He could have been reading pages at random from the phone book. It wouldn’t have mattered. The crowd would have listened with the same rapt attention. He had them. He held them in the palm of his hand. He could feel the strange energy flowing back and forth between himself and the crowd. Like invisible threads binding him to them. Tug on the threads and make the crowd move.

They didn’t cough because Ricky didn’t let them cough.

Ricky began to sense pockets of variation in the crowd’s response, and he realized that he could play on these variations, shifting his attention here and there, altering the tone of his voice. Subtly applying pressure to them. He was like a conductor summoning different responses from different sections of the orchestra. Feeling it respond to his command.

Ricky was shocked by the power of the relationship he felt with the crowd. Every passing second seemed to reveal new secrets to him, to increase his understanding of the phenomenon. And as his understanding increased, so did his power over the crowd.

Luckily it was only a short statement. When he’d finished he turned away and walked across the stage. The toe of his shoe caught a minuscule crack in the stage flooring and for a second he stumbled comically.

The crowd remained silent.

Then Ricky tripped as he began to descend the stairs off the stage. He waggled his arms in a ridiculous fashion as he struggled to recover his balance.

No one laughed.

Ricky felt panicky. It was too late. None of the old tricks worked. It was as if Ricky had lost his belief in them, so the crowd didn’t believe the tricks either. Fake clumsiness didn’t convince them anymore. They weren’t going to be thrown off.

The tricks wouldn’t work.

Ricky realized that they’d probably never work again.

Every person in the room watched him as he walked off the stage.

Ricky realized that they would never stop watching him now.

Behind the stage there was a set of fire doors.
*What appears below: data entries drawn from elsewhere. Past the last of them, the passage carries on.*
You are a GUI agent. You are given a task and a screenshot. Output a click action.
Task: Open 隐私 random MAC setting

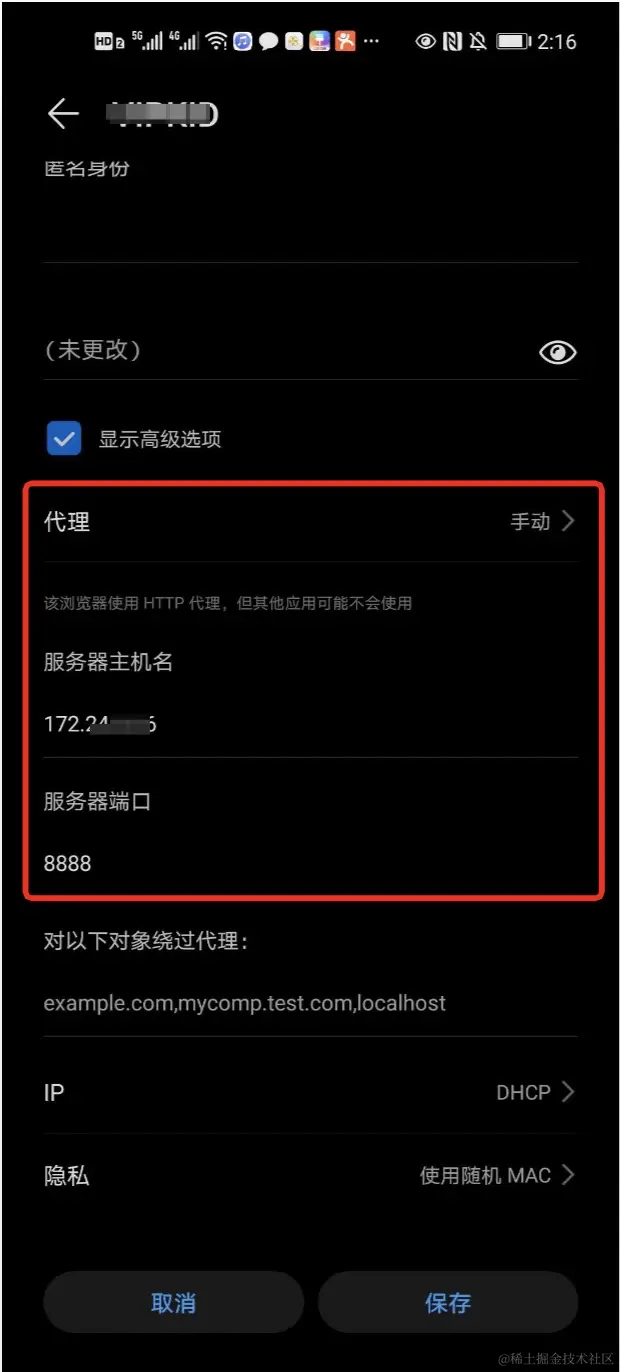pos(310,1175)
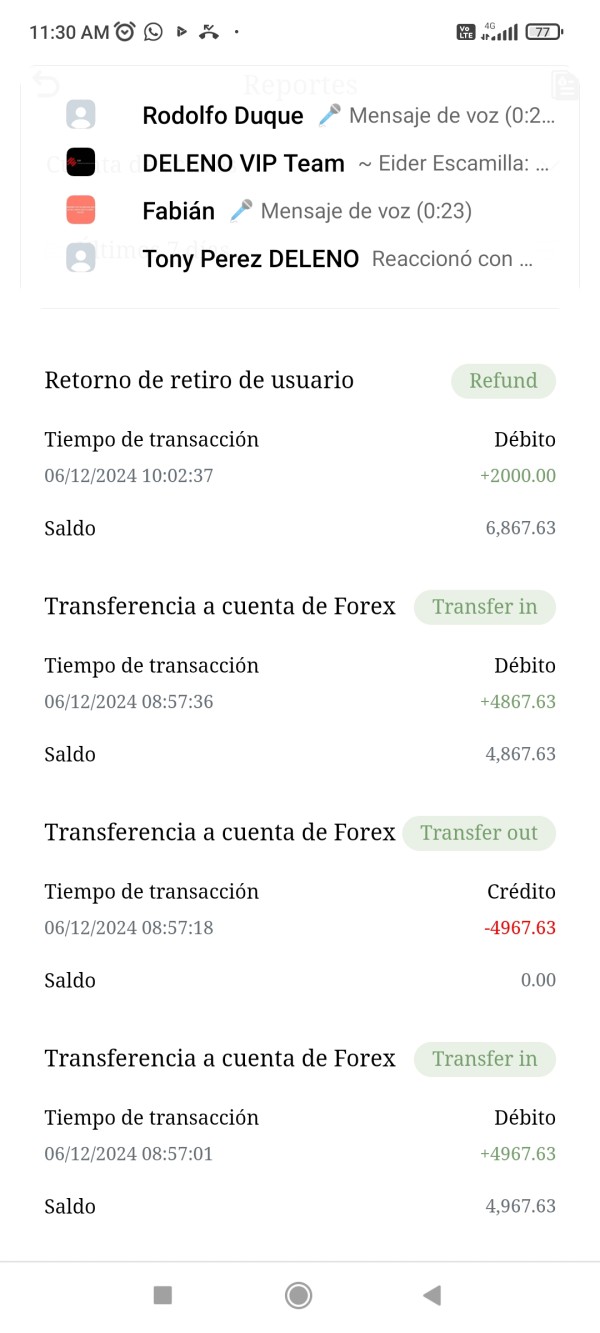Open Fabián's voice message notification
Viewport: 600px width, 1333px height.
point(300,211)
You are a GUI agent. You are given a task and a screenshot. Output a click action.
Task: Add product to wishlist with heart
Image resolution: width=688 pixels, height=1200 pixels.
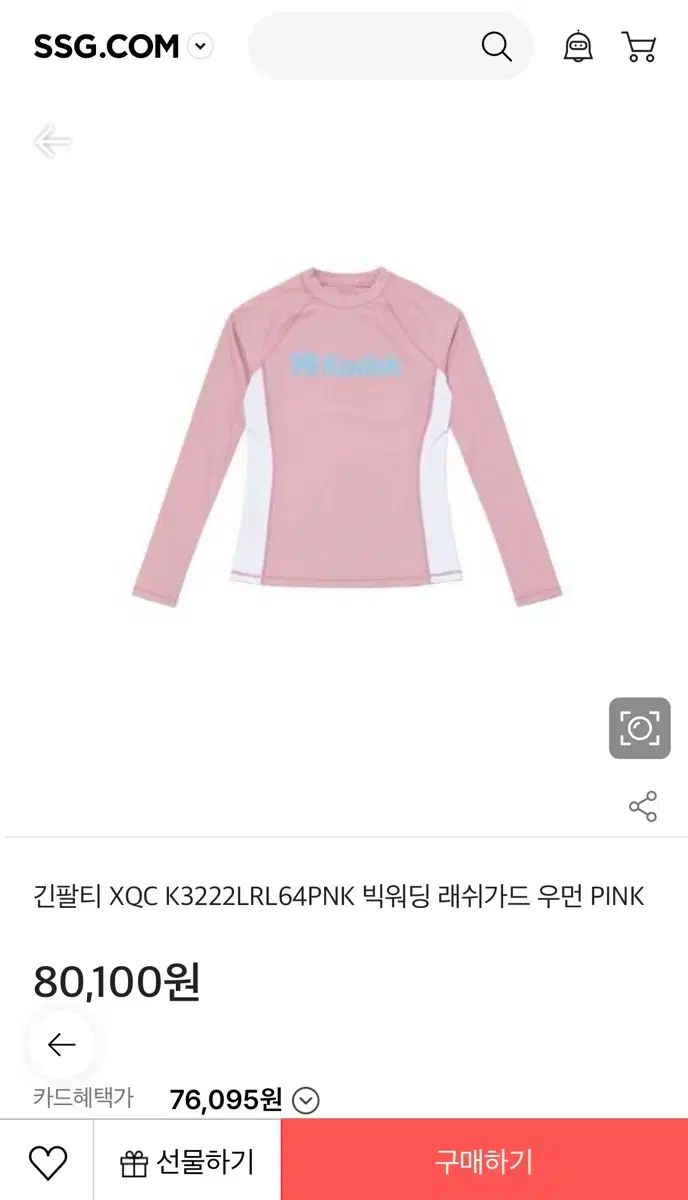[47, 1162]
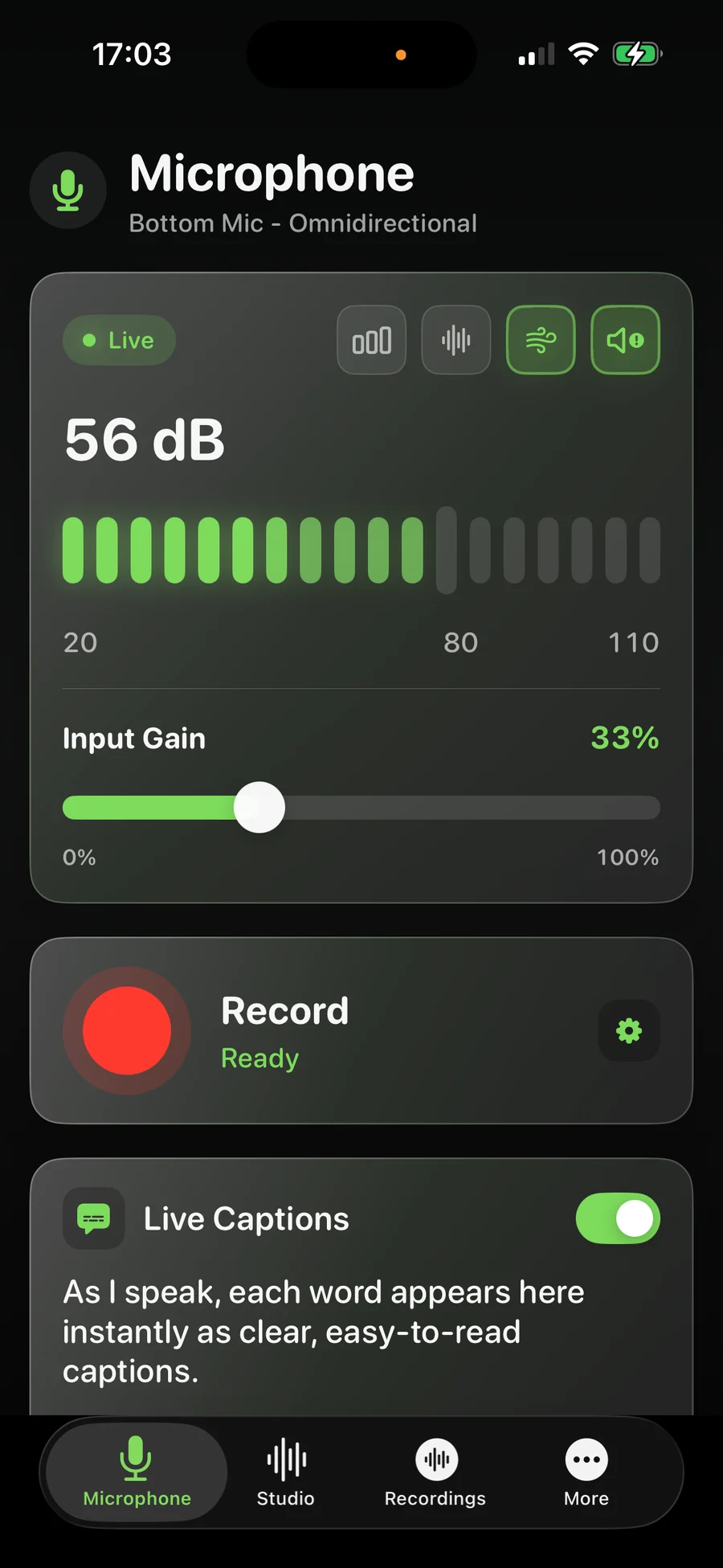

Descending the stairs it was possible to turn right and go back into the hall or turn left and go through the doors. Ricky turned left and went through them, hurrying out into the corridors of the school.

Running for his life.

Behind him the school bell rang to signal the start of the first lesson of the day. The crowd seemed to give a collective sigh, and began to shake itself awake. The kids stood up and conversations began as they filed out from among the rows of chairs.

Amy stood staring at the fire doors through which Ricky had fled, as if Ricky’s presence still lingered there. The man who called himself Retour stood beside her, staring in the same direction.

‘That’s my boy,’ he said, finally.

‘That was extraordinary,’ sighed Amy.

‘It was the boy. He’s a natural. We just have to put him in the right situations and let him rip.’

‘You’re pretty good at coming up with the right situations,’

said Amy. Her curiosity was getting the better of her. ‘How did you learn about this?’

‘Would you believe through extensive studies in the animal kingdom?’ The man stared at the door through which Ricky had disappeared, shaking his head happily.

‘Just imagine what he’ll be like when we get him in front of the cameras.’ The man chuckled. ‘They’ll never want to vote for anyone else.’

Ricky fled through the school. After what had happened in the assembly hall he thought he would run and run, and never stop.

But there was a comforting familiarity to these corridors; his pace gradually slowed and he began to calm down surprisingly quickly.

Ricky had only been at Scopes High a few days, but he had already begun to feel familiar with the place. It was a school. If you’ve seen one school you’ve seen them all. And Ricky had seen plenty of them in his young life.

He had already settled into this one. He’d begun to adapt to the particular rhythms of the place and even to feel at home here.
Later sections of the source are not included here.